■ What to work on
a) Name every dataset or model that the forum thread on summarization setups mentions in its prose, leaving out anything that appears only inside a link.
b) In the forum thread on summarization setups, how many training-set samples from CNNDM did Hannibal046 draw to generate candidates?

■ Page excerpt

___

Closed Hannibal046 closed 2 years ago
Yes @Hannibal046 you are right. I haven't tried with N > 2 due to computational budget.
@Ravoxsg Thanks for your reply ! I am wondering have you ever conduct some experiments to verify the distribution shift from training set to test set ? I get so confused in this phenomenon https://github.com/yixinL7/SimCLS/issues/16
@Hannibal046 this is actually what we see in the paper when comparing the base setup and transfer setup. On CNNDM with PEGASUS, we get around 9% relative improvement (Table 4 bottom block). But in the transfer setup, we only get around 5% relative improvement (Table 5). But 5% on top of SOTA is good :) thus motivating to use the transfer setup.
@Ravoxsg , Hi, Thanks for reply. In my opinion, the premise of the base setup and transfer setup is the existence of train-test distribution shift. Using transfer setup did improve the summarization quality even using beam search compared with base setup because of more data. But these are the results of test set. My question is about the train set. I sample 2,000 samples of train set of CNNDM and use fine-tuned bart-large to generate candidates , surprisingly to find that train set gives almost identical results with test set, even the model got fine tuned on it.

___

■ Recorded information
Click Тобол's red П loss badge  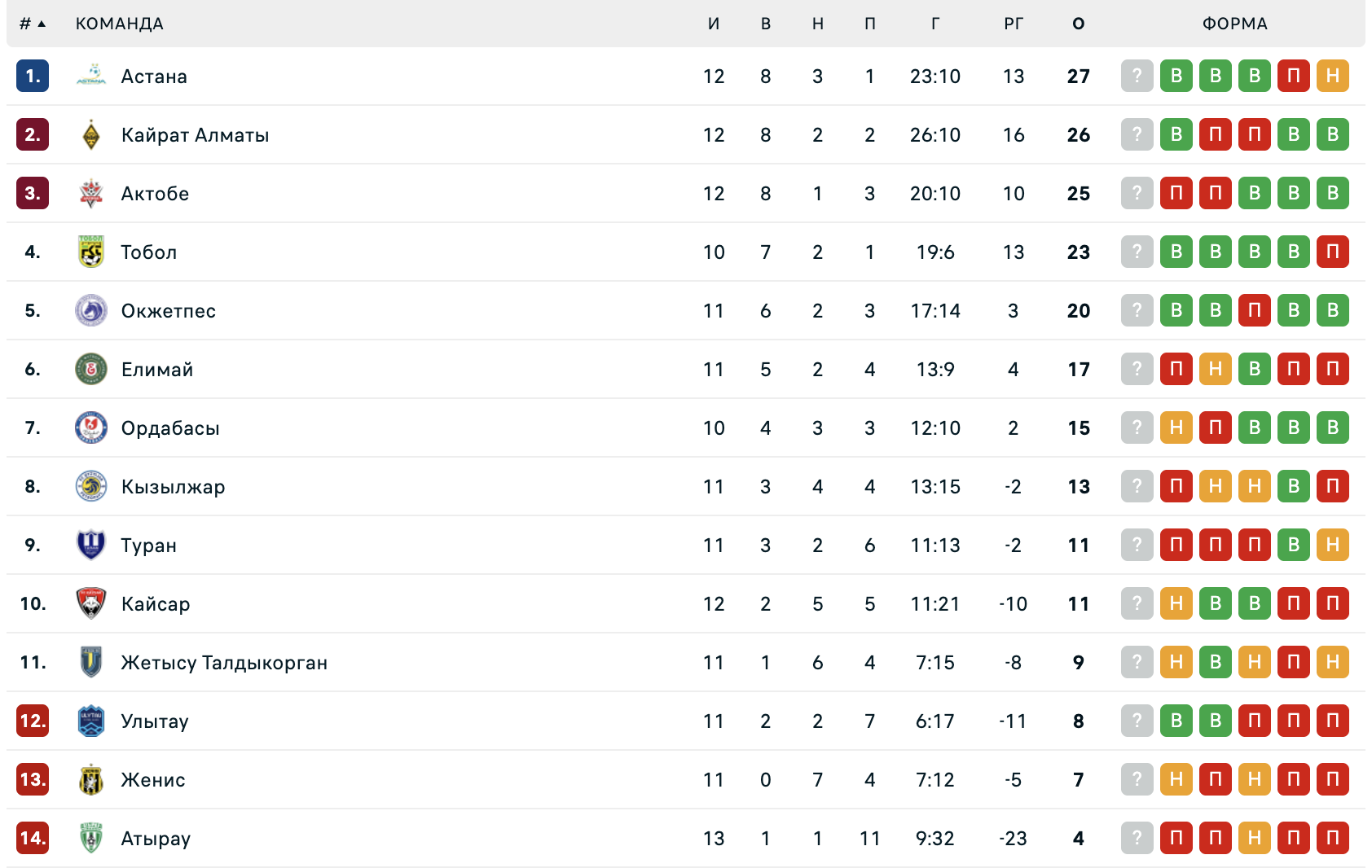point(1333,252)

___

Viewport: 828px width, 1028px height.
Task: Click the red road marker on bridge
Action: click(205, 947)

___

■ Answers provided
a) CNNDM, PEGASUS, bart-large

b) 2,000 samples